There is a certain swagger of this current crop. An innate understanding of the game and an ability to read it. This ability to play the game beyond brute and physical tenacity is largely demonstrated in this current side of players.
The super eagles is at the youngest I have ever seen, mixed with experienced heads who occupy important leading and playing positions in the team. Large numbers of this youthful side had the chance to experience or be exposed to proper Football development under the best coaches and facilities that could be available to them.
Of the first eleven in the game against Algeria, eight of the players had a form of professional development before they turned 18 outside Nigeria.
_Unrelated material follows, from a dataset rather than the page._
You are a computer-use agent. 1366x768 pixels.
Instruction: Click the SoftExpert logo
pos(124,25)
Of those eight players, two were above the age of 25. You cannot teach old dogs new tricks, and while I'm not condemning coaching levels in the country, we certainly are not moving towards the idea of philosophies and winning games on the drawing board as quick as our European counterparts.
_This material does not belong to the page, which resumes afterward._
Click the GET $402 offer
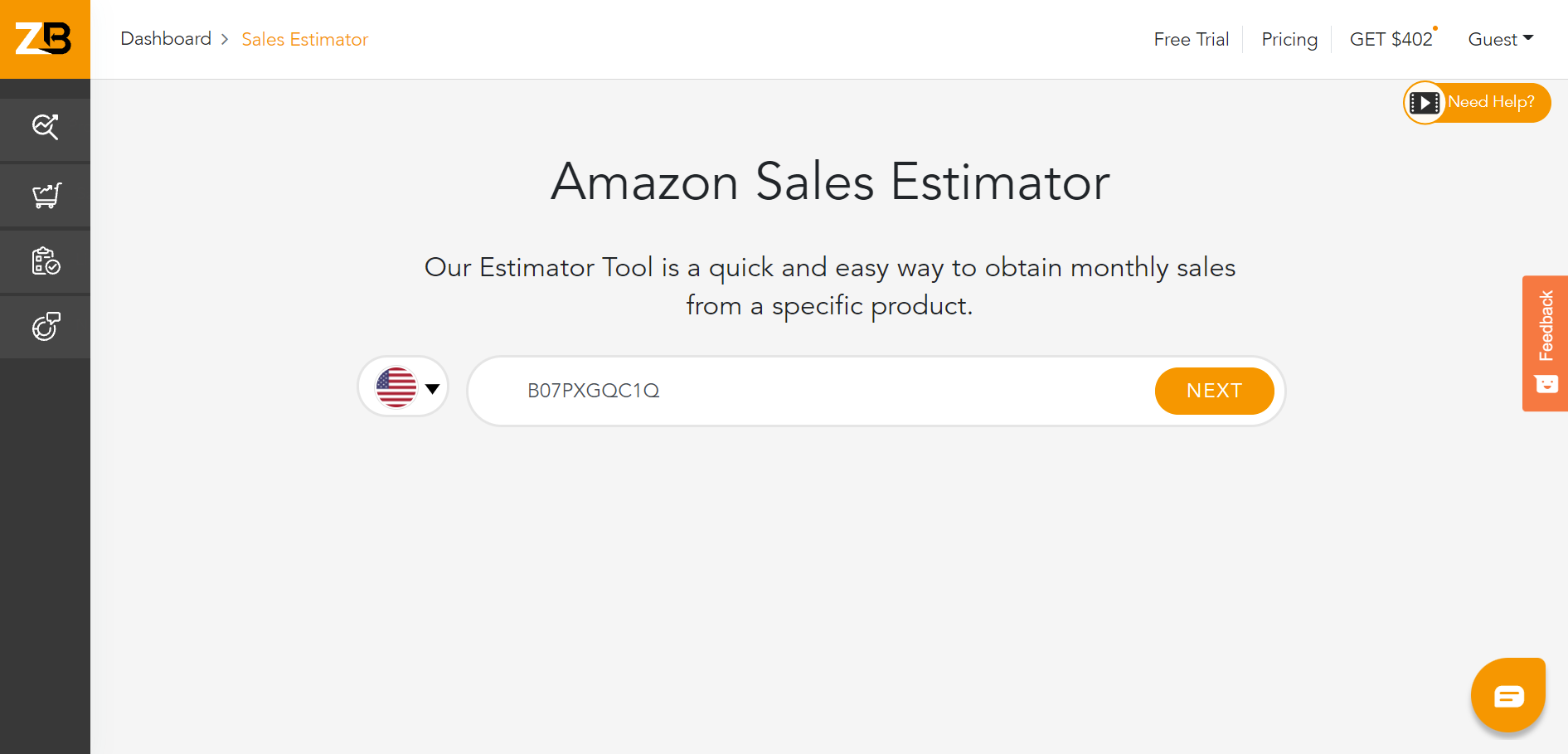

|In The Starting Eleven Against Algeria, Eight Players Had Received Professional Development Outside Nigeria Before They Turned 18.|
The journey to the pinnacle of football in Europe is a tedious one for Africans. Only few make it at an early stage or are lucky to stumble into the elite teams. Work permit regulations have seen top talents stray out to lower divisions of low ranked football leagues. When effort and determination finally see these players get to play football at the best levels, the national team does not get to benefit with "real age" coming to knock on all doors.
Rome was not built in a day and the Super Eagles, NFF willing, would get there. For now, a certain style of poaching can work for us. Most European nations have had and still have African players turning out for them. No harm if we get some back in a different scenario.
And what possible place would be better than Chelsea's Stamford Bridge or precisely Cobham Training Centre to get this talent?
|Chelsea- Super Eagles' Possible Breeding Nest|
Home to current players Victor Moses, Mikel Obi and ex, Kenneth Omeruo, Chelsea's training ground is sheltering some of the finest Nigerian talents in England. Typically, not known for player development like Arsenal and Man Utd, the Blues hold five possible future Eagles- Fikayo Tomori, Ike Ugbo, Dominic Solanke, Ola Aina, Tammy Abraham- in her care.
These players are by no means honorable mentions but players making waves at whatever level of football they have found themselves in. All five players are F.A Youth Cup and UEFA Youth League winners with Ola Aina the only one with an U-21 Premier League trophy.
|Oluwafikayomi Oluwadamilola "Fikayo" Tomori, 18|
|Kevin Oghenetega Tamaraebi Bakumo-Abraham, 19.|
|Ike Ugbo, 18|
|Dominic Ayodele "Dom" Solanke-Mitchell, 19|
|Temitayo Olufisayo Olaoluwa Aina, 20|
Capturing these players is no easy feat, the hardest of the lot would Dominic Solanke who has consistently seen himself play at all levels of the Three Lions except the senior team with burgeoning displays that suggest he might find himself there someday.
While the rest are not short of talent and promise, a lot of English players who turned out at youth levels for England did not get to be capped at senior level or found themselves out of the squad as quick as they got in. Why should they be good for Nigeria if not suitable for England? As best as we claim the Super Eagles to be, we are ranked 60th in the world.
Of course there are certain drawbacks to this and criticisms in large quarters. Right now no one is complaining about the inclusion of foreign-trained players because it is paying dividends, so is the hush tone regarding the appointment of Rohr than Salisu Yusuf as technical adviser.
Poaching these players to help sustain a conveyor belt that goes from the youth level to division 2 in Sweden is necessary and indeed helpful. Not only does it ensure sustainability, it increases competition among players in Europe who at times get too comfortable after finding themselves earning a currency different than the Naira.
The road to national identity and football development is a long one; one which is a journey rather than a destination. If picking the right people at this junction means a smoother and easier ride, of what use would it be if we keeps our doors shut?